On the other hand, you can find sentence like this:
가만히 있지 말고 뭐라도 해라. [Do not stay still and do anything, even though it is not good enough.]

Your sentence "이제라도 재미 붙여봐! 너 진짜 꾸미는 맛 날듯." means "Take interest[literally, pleasure] in it now! Even though it cannot be early, you can take pleasure in decorating."

Therefore, '라도'  can be used when you say something or someone is not the best, but it's okay among some options. Of cause it is one main usage.


----------



## Hyperpolyglot

vientito said:


> Would not one translate "even if you start it now" as 이제부터해봤자?
> 
> Probably we may not find an apt english expression but i think it is important to capture the essence of its intrinsic meaning by having a few contrasting examples.
> 
> From dictionary here is what it tries to define 라도:
> 
> 여럿 중에서 특히 그것을 가리거나 가리지 아니함을 뜻하는 보조사.
> 
> it seems to me it roughly equates the concept of "any" in english, without or with special attention within a group in picking out the target object. So i have a feeling that any time will do as long as it is starting from the present moment.

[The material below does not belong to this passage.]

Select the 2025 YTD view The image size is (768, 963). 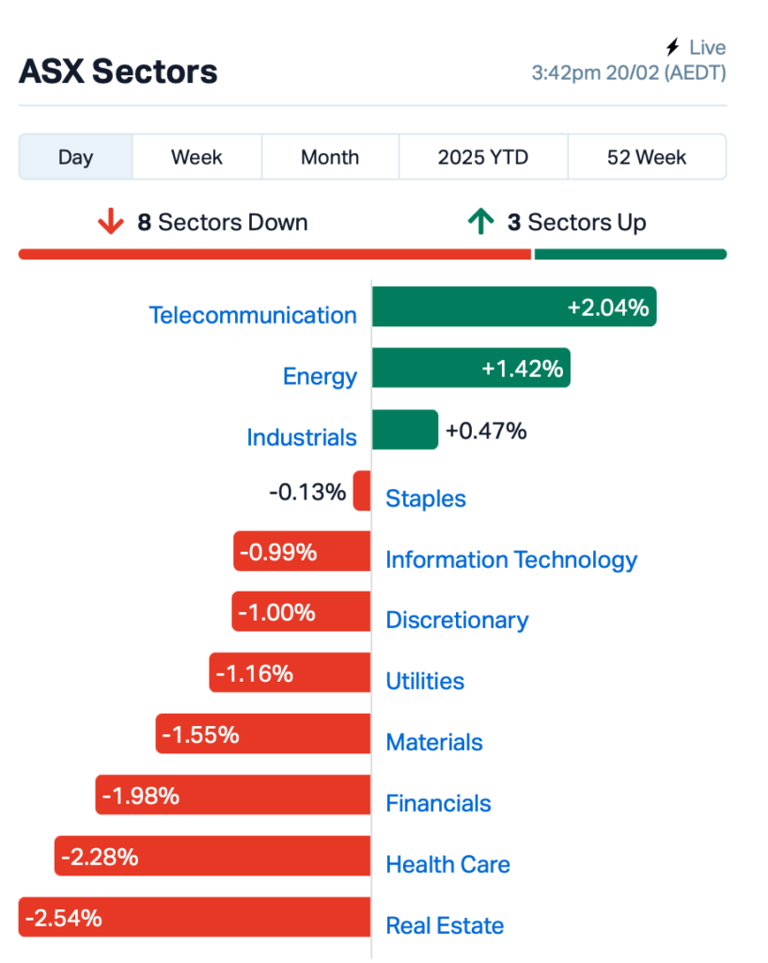[x=483, y=157]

well, if you use 봤자, that would be like using 就算 in Cantonese, only in a useless manner, it's in an useless concept such as "even if you do something, there's no use"


----------



## boomluck

vientito said:


> Would not one translate "even if you start it now" as 이제부터해봤자?



Yes, in some cases, it could be translated like 이제부터*해봤자*, but the nuance differs depending on the context.

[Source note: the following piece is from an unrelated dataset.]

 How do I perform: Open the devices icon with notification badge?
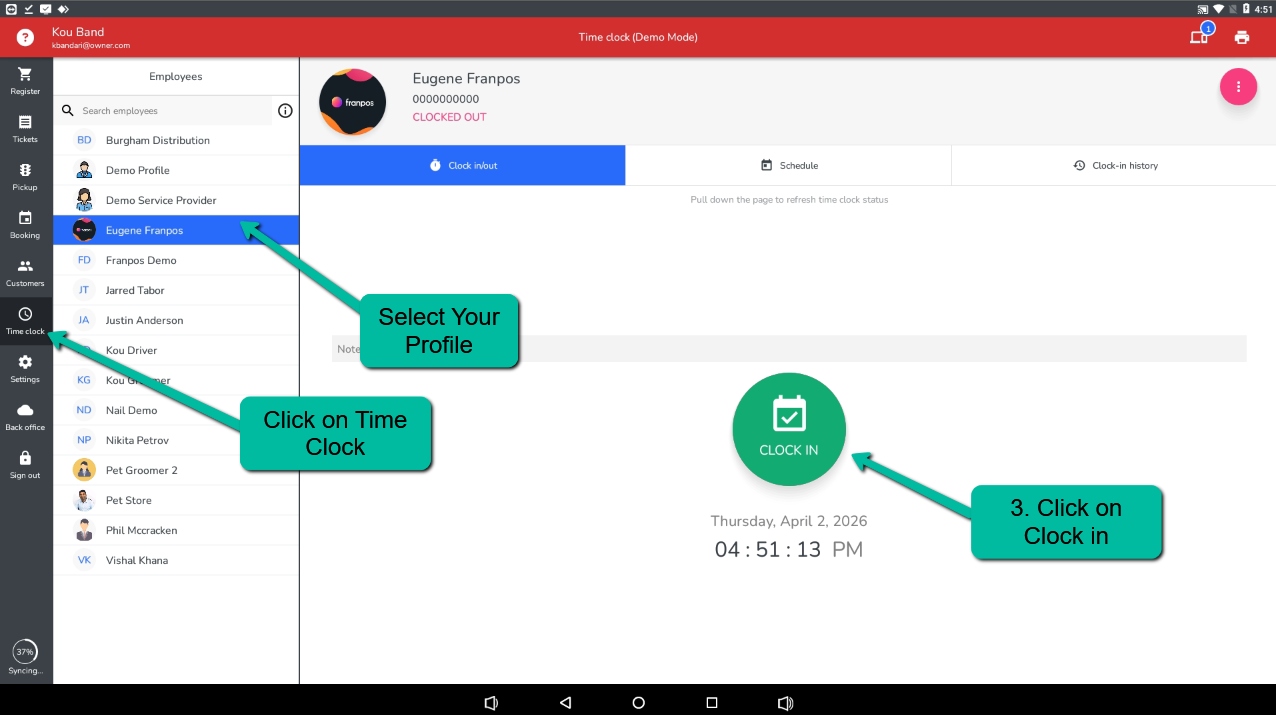[x=1199, y=37]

even if : whatever(whenever) you do, the result will be the same.

Even if you take a taxi now, you will be late. 지금 택시를 *타봤자*, 너는 늦을거야.
It's not late, even if you start it now. So, just try. 지금 시작*하더라도 *늦지 않아, 그러니 그냥 해봐.

In the context you gave, I thought it was closer to the meaning of latter example above.



vientito said:


> it seems to me it roughly equates the concept of "any" in english, without or with special attention within a group in picking out the target object. So i have a feeling that any time will do as long as it is starting from the present moment.



I agree. One could use "any" for this case in a condition that the rest of the sentence be rephrased properly. But "any day now," I think, would sound a little bit far from the original meaning.


----------



## Hyperpolyglot

I think if you want to use"any" in this case, it'd be better to use 아무


----------